The Padma Purana

by N.A. Deshpande | 1951 | 1,261,945 words | ISBN-10: 8120838297 | ISBN-13: 9788120838291

This page describes devantaka, durdharsha & durmukha slain which is chapter 70 of the English translation of the Padma Purana, one of the largest Mahapuranas, detailling ancient Indian society, traditions, geography, as well as religious pilgrimages (yatra) to sacred places (tirthas). This is the seventieth chapter of the Srishti-khanda (section on creation) of the Padma Purana, which contains six books total consisting of at least 50,000 Sanskrit metrical verses.

Disclaimer: These are translations of Sanskrit texts and are not necessarily approved by everyone associated with the traditions connected to these texts. Consult the source and original scripture in case of doubt.

Chapter 70 - Devāntaka, Durdharṣa & Durmukha Slain

[Sanskrit text for this chapter is available]

Vyāsa said:

1-5a. Then the demon Devāntaka roared to fight. He, biting his lips, fought with Yama. Having gone (to the battlefield) he said the words condemned by all people: “O wicked one, through folly, you do not know the supreme dharma in its proper order. By using one’s sin and merit, it is the master that curbs or favours one. I am created by the Creator (i.e. Brahmā). I shall correct you, since, you, heading towards death, do not know the dharma. Disease, old age, or a slave—none of these is (the cause of) death. A person who is engaged in work, but who has deviated from dharma, becomes unhappy day and night.”

5b-6. He struck, with three arrows, powerful like death, god Yama, who was very mighty, whose only witness was dharma, and who was thus addressed by him; but with three other arrows the righteous one cut them off.

7. Then in the battle he (i.e. Devāntaka) powerfully struck Yama with many arrows, lustrous like the fire at the end of the world. He cut off (these) arrows with (his) arrows.

8. In the meanwhile (i.e. at that time) the two, who possessed great power and valour, who were angry, and who desired to conquer each other struck each other in the battle.

9-11. That very terrible fight between the two continued day and night. Then, the wrathful, best demon, who was possessed of pride and was powerful, angrily hit Yama with a (missile called) śakti Then Yama quickly took up the same śakti and with it powerfully struck (the demon) between his breasts. His entire body was distressed, and blood was coming (out) of his body.

12. Then the very lustrous and angry Yama held a very terrible unfailing staff and hit it on the body of that demon.

13. Yama, filled with anger, reduced the warrior, along with his horses, his chariot, his charioteer, his collection of missiles, to ashes.

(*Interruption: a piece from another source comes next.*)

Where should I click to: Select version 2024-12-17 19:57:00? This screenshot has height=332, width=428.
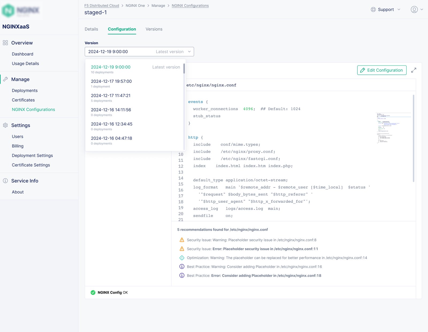(111, 81)
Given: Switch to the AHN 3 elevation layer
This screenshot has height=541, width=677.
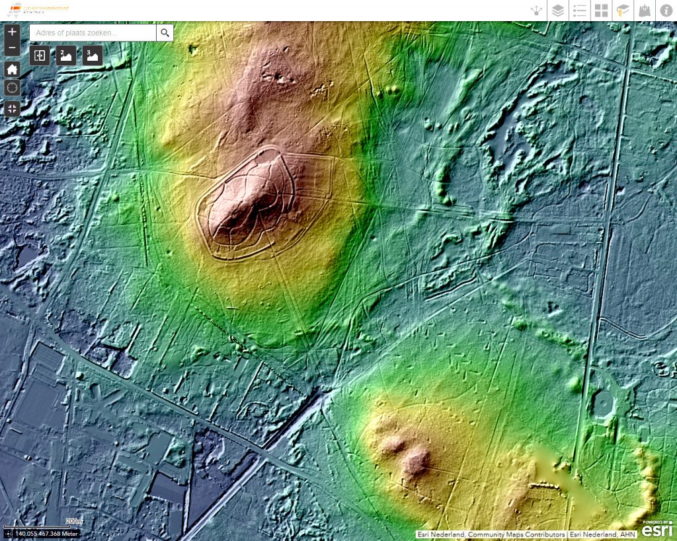Looking at the screenshot, I should pyautogui.click(x=92, y=55).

14. Then, when that demon dropped like that, a demon, named Durdharṣa, with a lance in his hand, rushed at Yama to kill him.

15. Yama, with a śakti in his hand and extremely fearless, afflicted him, who approached him with a spike in his hand and who resembled the submarine fire, in the battle.

16-18a. That demon, seeing Yama, struck him with a lance only. Then Yama discharged a śakti in the battle. Suddenly burning the lance (thrown by the demon), which resembled a fiery iron-spear, it pierced the chest of the demon and went down to the ground. With his body shattered by the śakti, he fell down with his chariot.

18b-19a. Then another demon named Durmukha, who was very mighty, who had stretched his bow and who had held a sword and a shield, seated in his chariot only, went (i.e. rushed at) Yama.

19b-21. Seeing Yama, he struck him with many arrows in the battle. That god, jumping from the chariot, cut off his head with the ear-rings, and suddenly made him drop on the ground. The army of the demons, that escaped being killed, ran in the ten directions.